Concluímos que devemos estar aqui e que o nosso caminho tem que ser por ali.
Ora desde há uns anos que andamos todos no mato sem saber
para onde vamos. Instalou-se no mundo uma tenebrosa unanimidade onde uma
minoria manda palpites e uma maioria repete-os, todos dizendo que só há um
caminho e que é por ali, e alegremente nos empurram, inconscientes se no fim do
trilho há um destino ou um precipício.
Completamente por acaso, veio-me parar às mãos um livrinho
que está para os dias extraviados que correm como a carta militar à escala
1:25000 está para os momentos de desorientação no baixo de uma ribanceira. Encontrei-o
no aeroporto de Schiphol e chamou-me a atenção a capa com uma avestruz em pose economista
e o título “23 coisas que não lhe dizem sobre o capitalismo”. O autor, Ha-Joon
Chang, não pertence, apesar do seu nome e do nome do seu livro, ao comité
central do PC chinês: é sul-coreano e professor de economia na modestinha universidade
de Cambridge. Apesar da capa titular
ainda “The No. 1 international best-seller”, género de referência que me deixa sempre
de pé atrás, acabei por trazer e ainda bem.
O livro organiza-se em 23 capítulos mais uma curta
conclusão. Cada um dos capítulos fala sobre uma “coisa”, uma ideia feita
papagueada pelo grosso dos políticos, dos académicos e dos média, que Chang,
com sabedoria oriental e humor britânico, se entretém a desmontar com
argumentos, contra-exemplos e - pasme-se - números e dados reais. Depois de o
ler, podemos pelo menos alimentar uma dúvida legítima sobre se existe mesmo uma
coisa chamada mercado livre, se as companhias são efectivamente geridas no
melhor interesse dos seus accionistas, se o crescimento da riqueza dos mais
ricos arrasta de facto o crescimento da riqueza de todos, se precisamos para
alguma coisa de mercados financeiros mais eficientes ou se até precisamos deles
menos eficientes, etc., etc., etc.
Desmontando um a um cada um desses chavões que os fazedores
de opinião nos vendem como sendo saber, Chang vai desenvolvendo a tese segundo
a qual a forma de capitalismo que desde os anos oitenta do século passado é
apresentada como a via única e o fim da História não passa de um versão parcial
e ideológica, um pouco como o whabismo saudita que hoje se confunde geralmente
com islamismo não representa a largura do pensamento e a profundidade da
história do Islão. O que Chang diz é que o capitalismo é muito mais do que a
salsada conservadora e neo-liberal que nos tem sido servida. Tem muitas
virtudes mas também defeitos que têm que ser considerados, controlados ou
contornados, usando de juízo e capacidade crítica.
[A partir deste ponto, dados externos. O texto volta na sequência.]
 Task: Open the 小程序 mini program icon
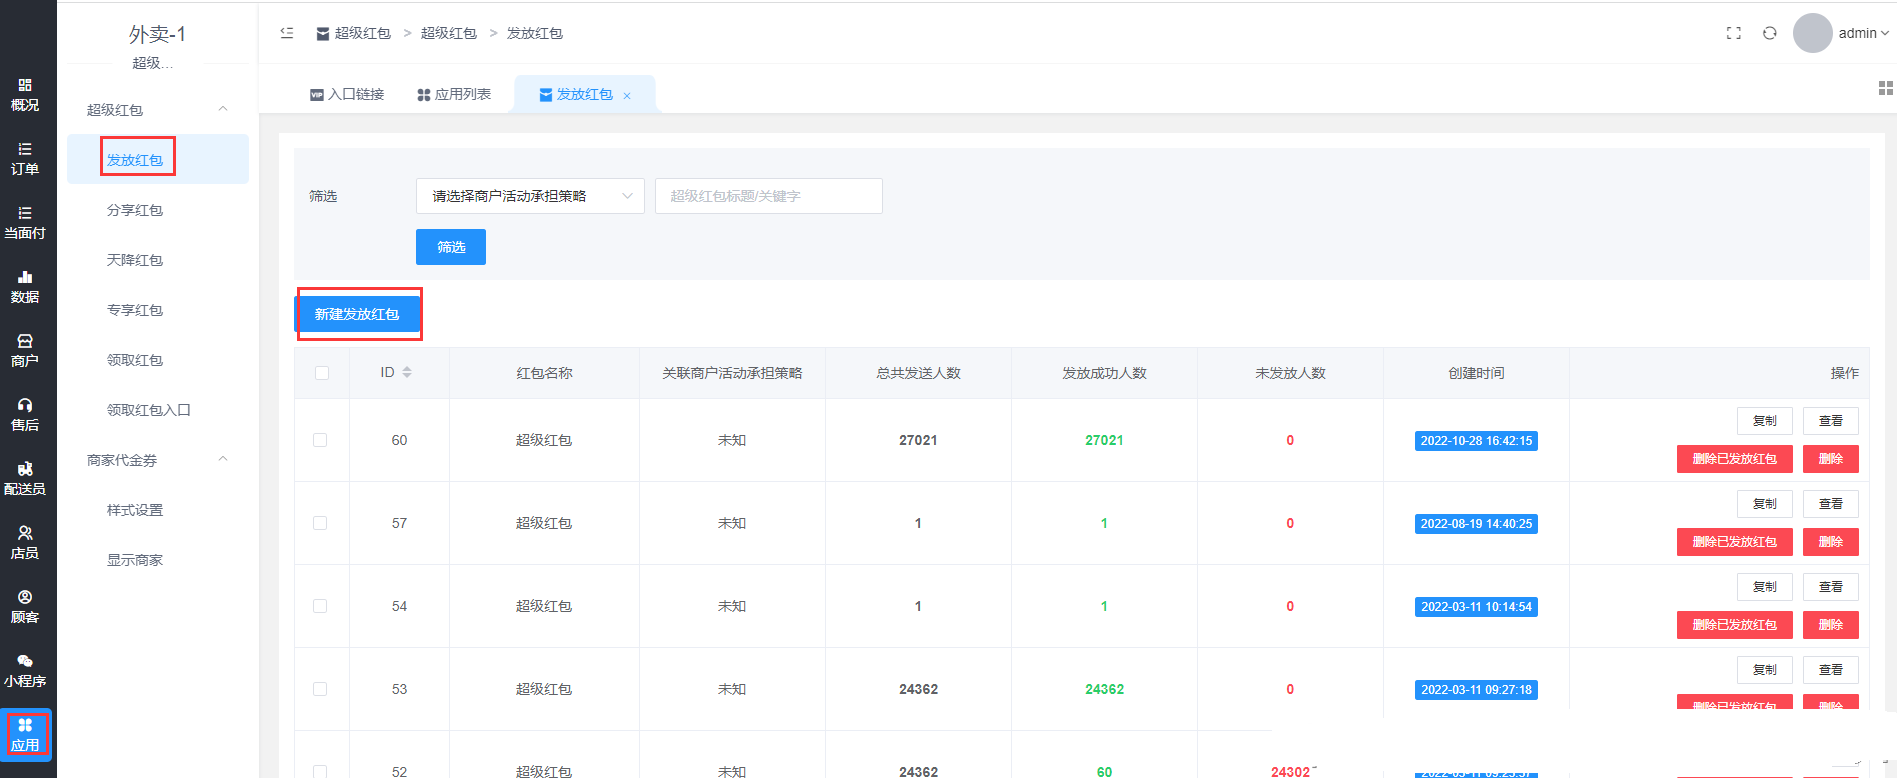pyautogui.click(x=25, y=670)
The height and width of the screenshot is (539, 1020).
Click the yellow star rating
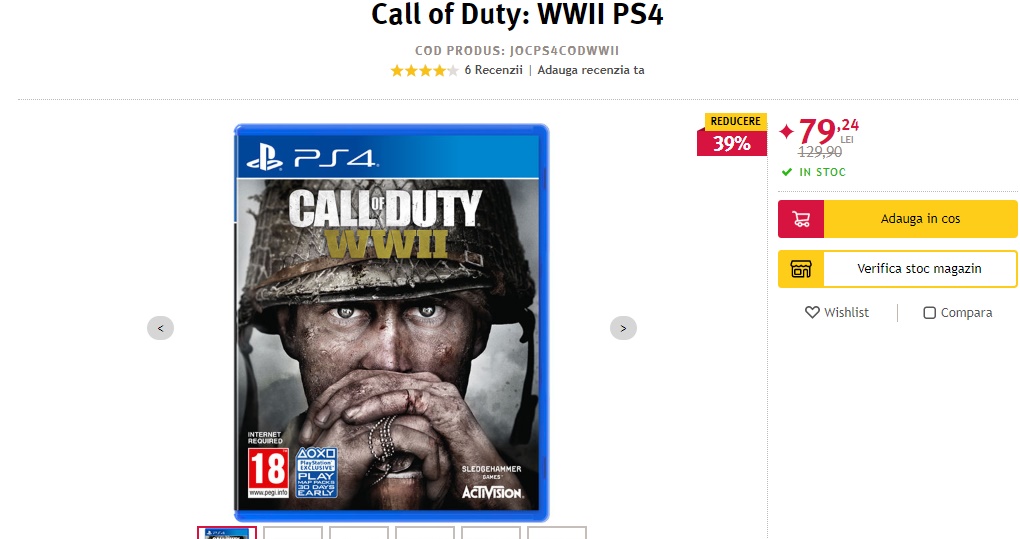click(x=424, y=70)
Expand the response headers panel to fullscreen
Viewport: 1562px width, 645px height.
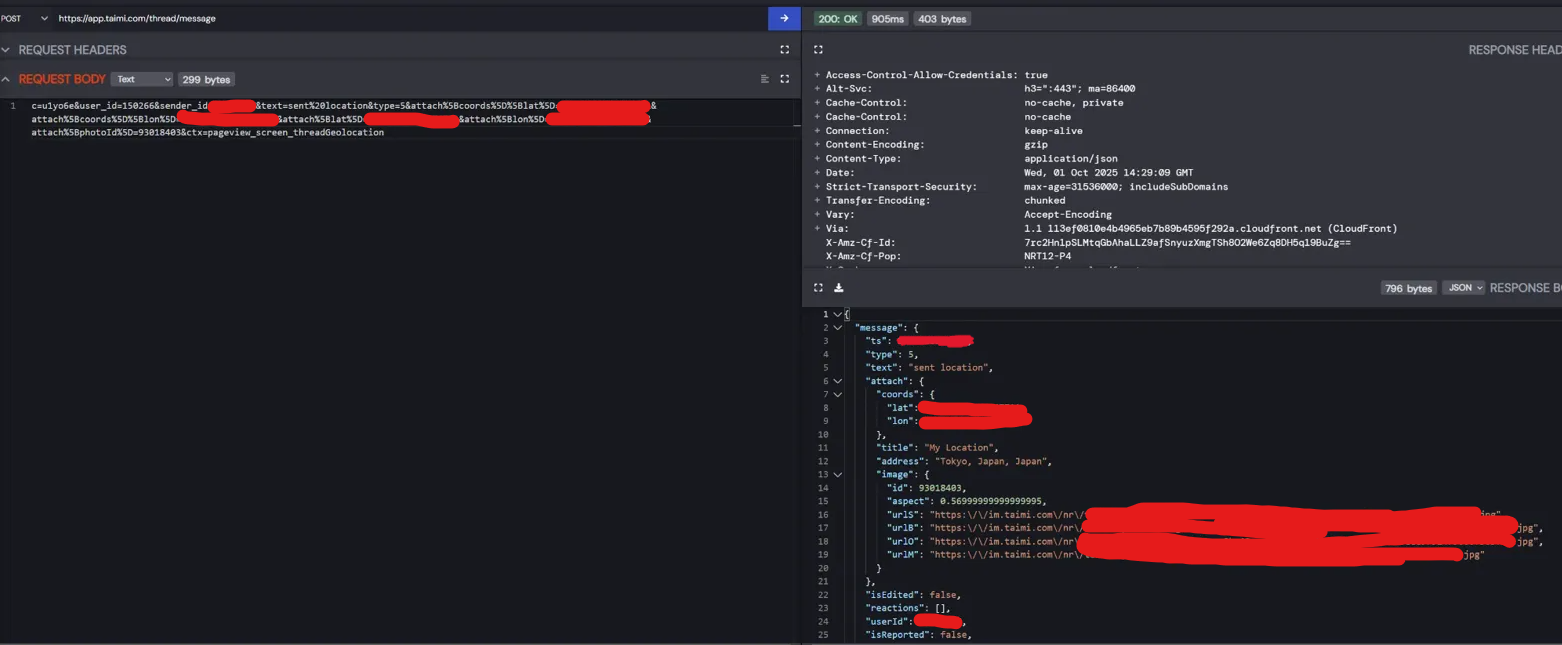tap(818, 48)
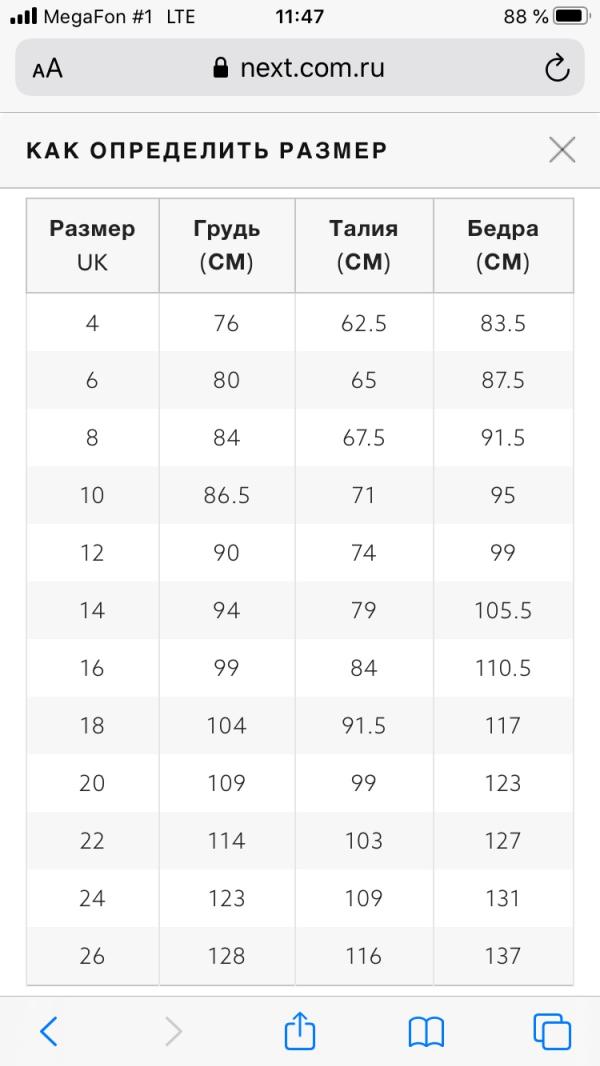Tap the Размер UK column header
The image size is (600, 1066).
tap(92, 245)
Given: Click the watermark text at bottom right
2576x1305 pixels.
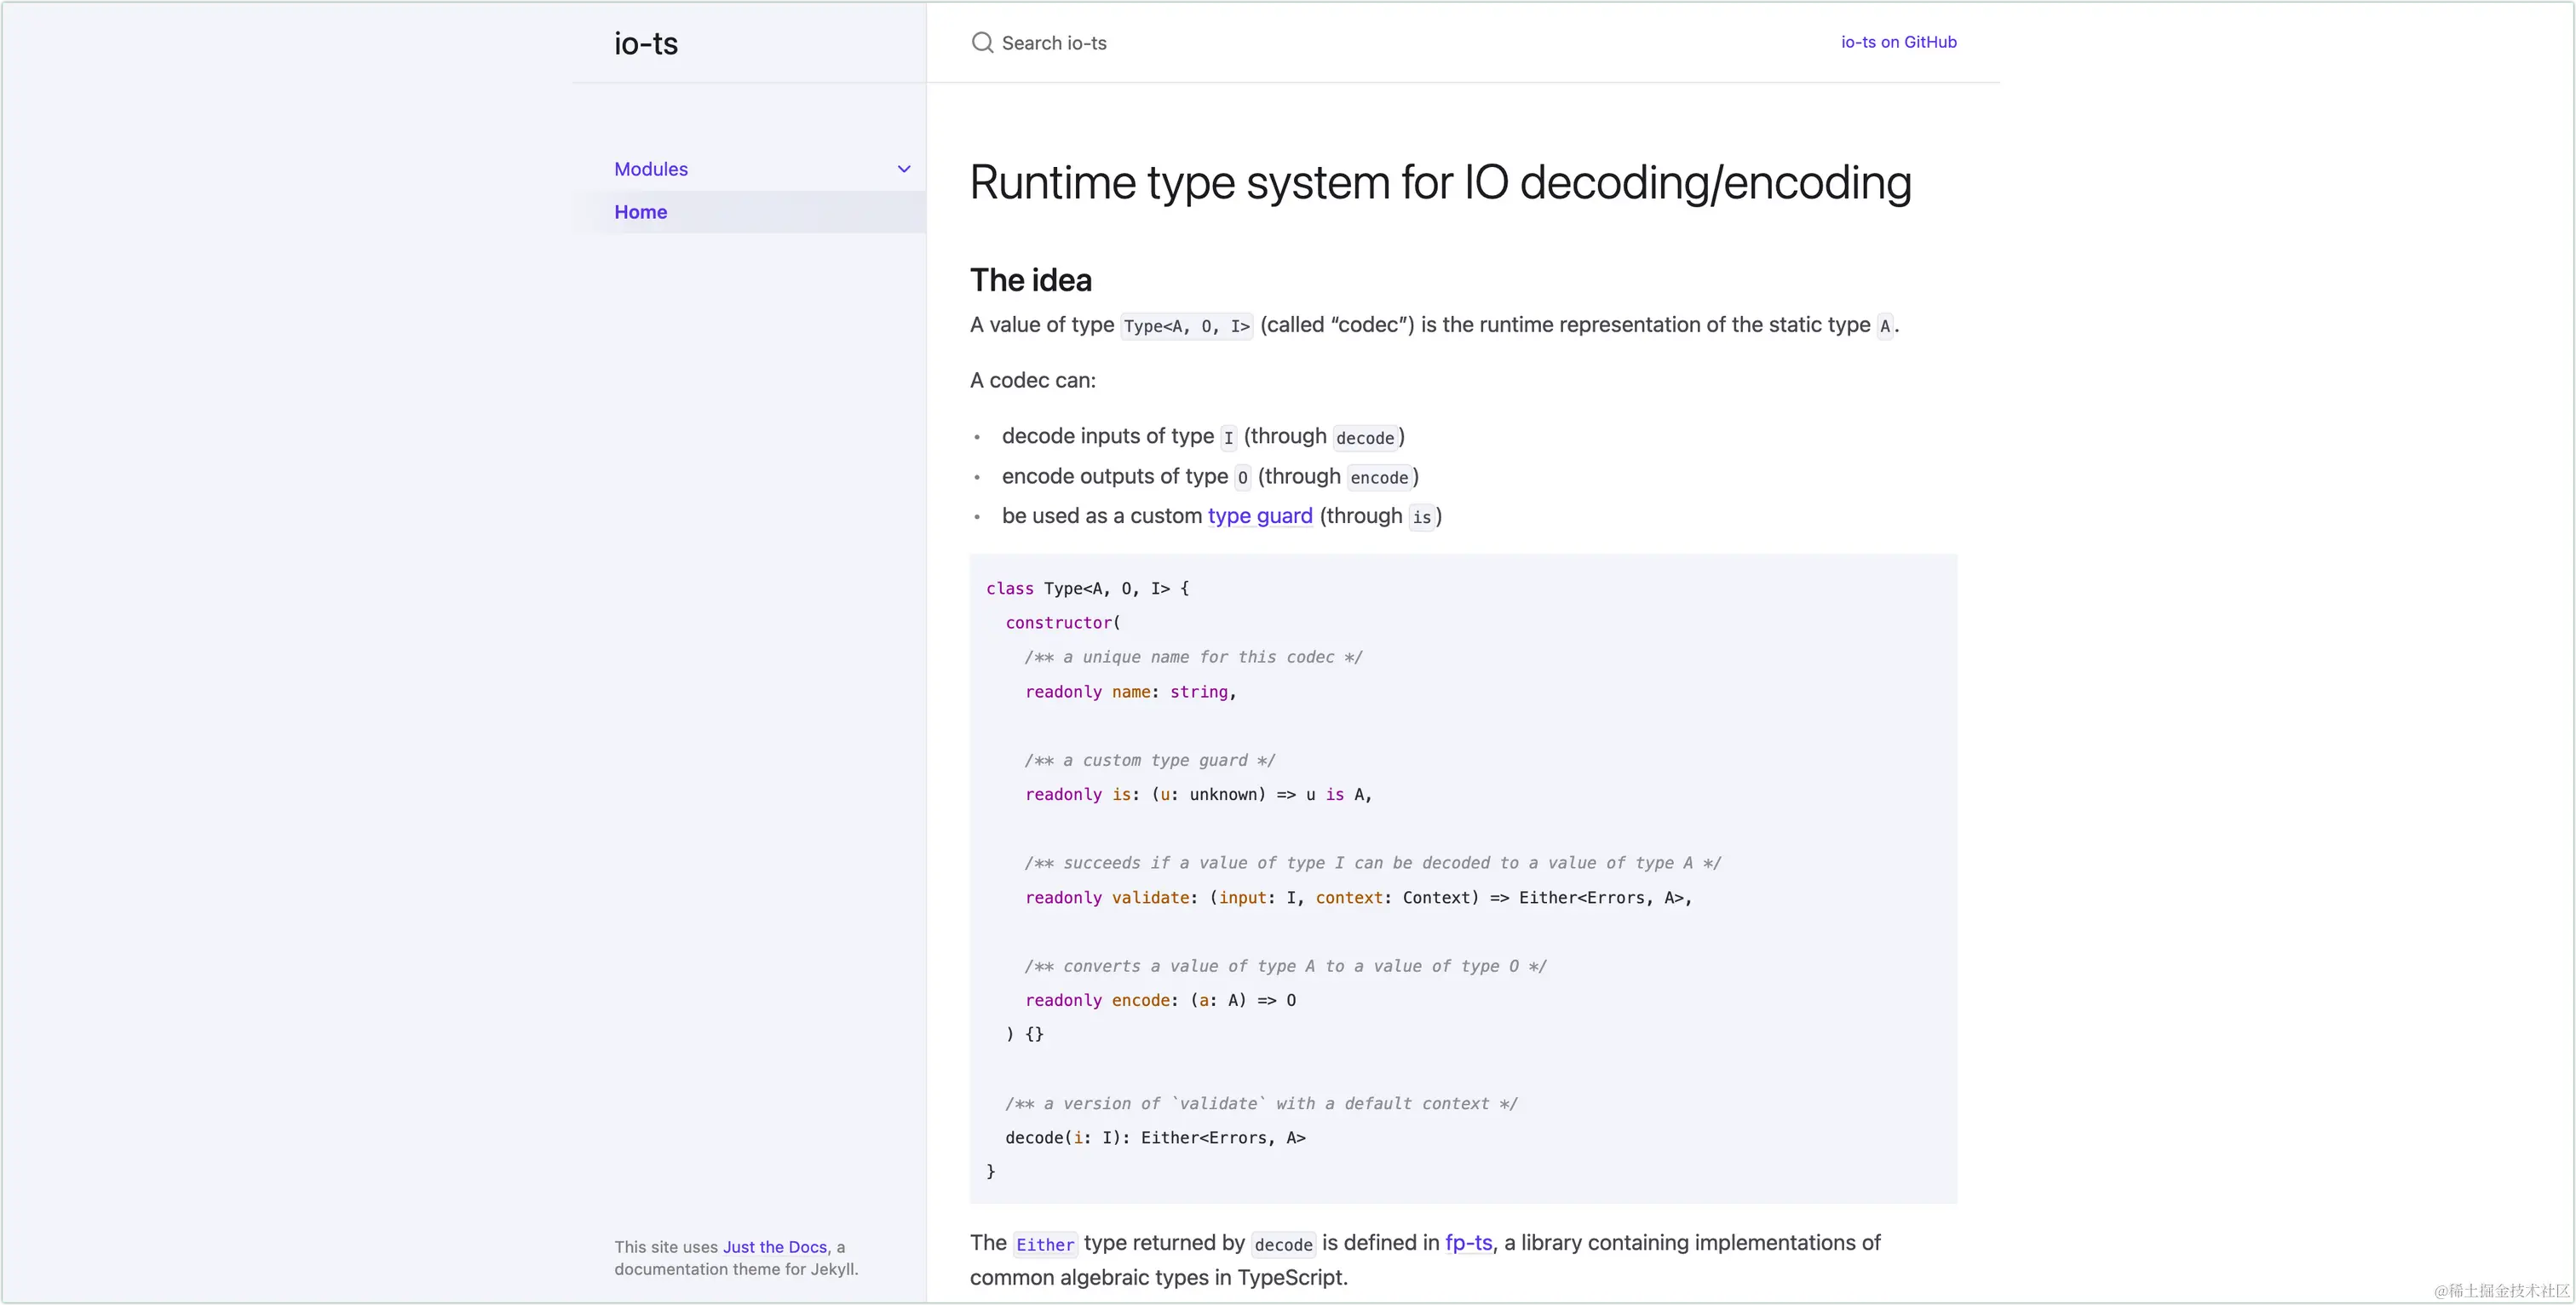Looking at the screenshot, I should click(2501, 1290).
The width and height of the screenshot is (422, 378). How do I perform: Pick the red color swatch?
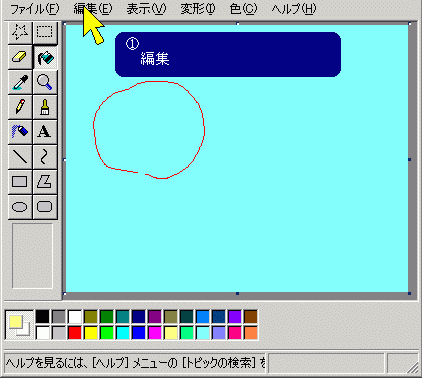coord(75,333)
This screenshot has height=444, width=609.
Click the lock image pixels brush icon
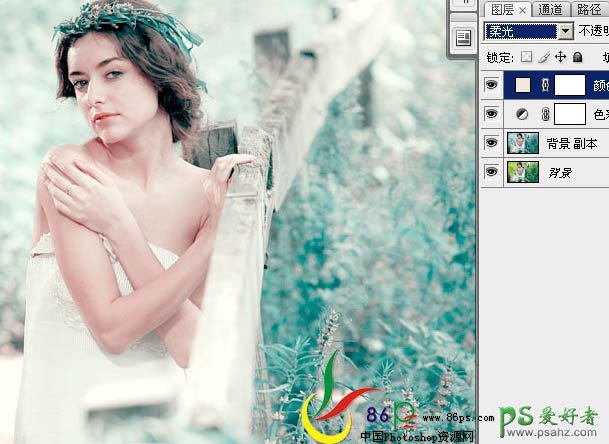click(544, 58)
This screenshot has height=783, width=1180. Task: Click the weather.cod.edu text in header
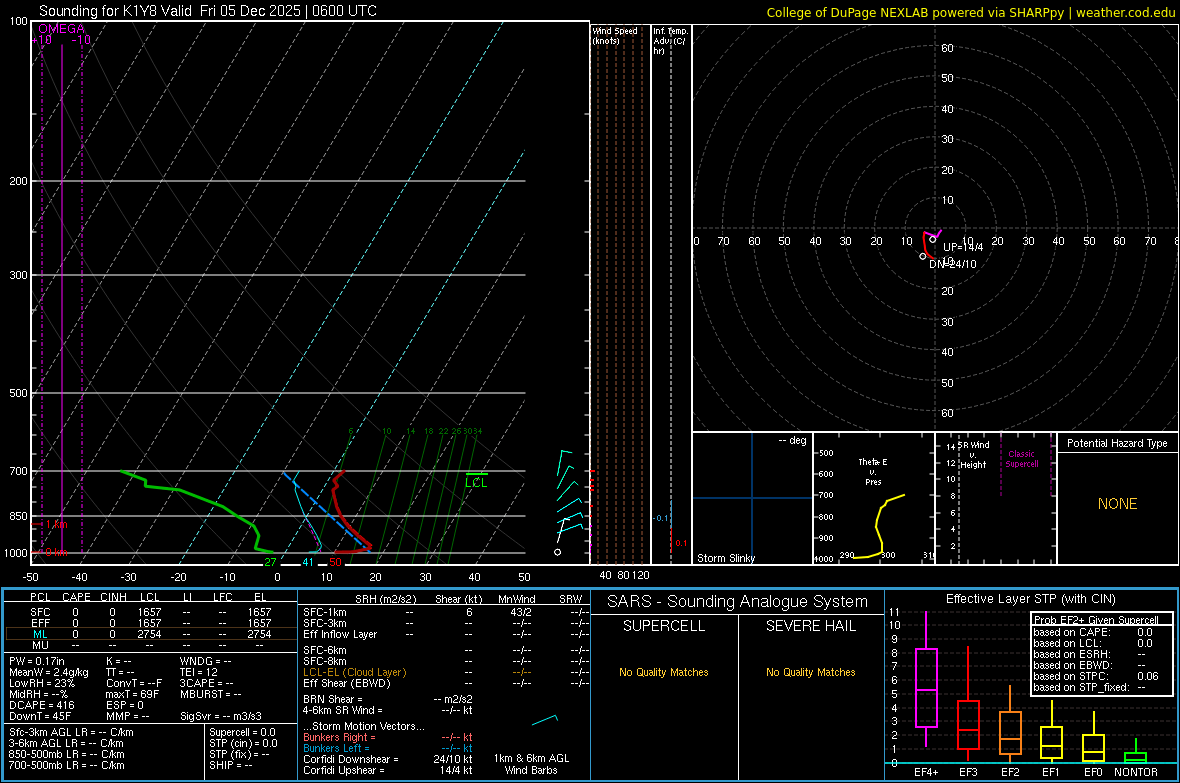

E é a falta desta capacidade crítica que, no último capítulo
(a “coisa” 23, intitulada “Boas políticas não precisam de bons economistas”), mais
consegue revoltar Chang, afastando-o do seu misto de fleugma britânica e
serenidade asiática. Professor de economia, dá uma violenta rabecada na classe
e indigna-se com as desculpas esfarrapadas com que colegas seus da academia
explicam a incapacidade que tiveram de antever a actual crise e, pior ainda, de
ver retrospectivamente o papel que a visão única do chamado neo-liberalismo
teve no acumular e explodir da crise. Chang reconhece que a economia tal como
aplicada nos últimos trinta anos tem sido “pior do que irrelevante”: tem sido
danosa para as pessoas. E adianta que isso acontece porque os economistas
actuais esqueceram que a economia se pensa, que os grandes vultos se estudam e
que olhando para trás ainda há muita informação útil para usar. Comparando, se
o que aconteceu aos economistas acontecesse com os engenheiros, seria como se estes
esquecessem de repente Newton, Maxwell ou Planck para seguir aqueles inventores
charlatães que periodicamente clamam que descobriram o motor contínuo de
primeira espécie que vai tirar a humanidade da miséria.
“23 coisas que não lhe dizem sobre o capitalismo” é um livro
livre para leitores livres. Desvenda uma porta até aí secreta no cubículo sem
saídas do pensamento actual. Cabe-nos a nós, leitores, perceber se queremos
sair por essa porta ou ficar onde estamos, à espera que outra apareça.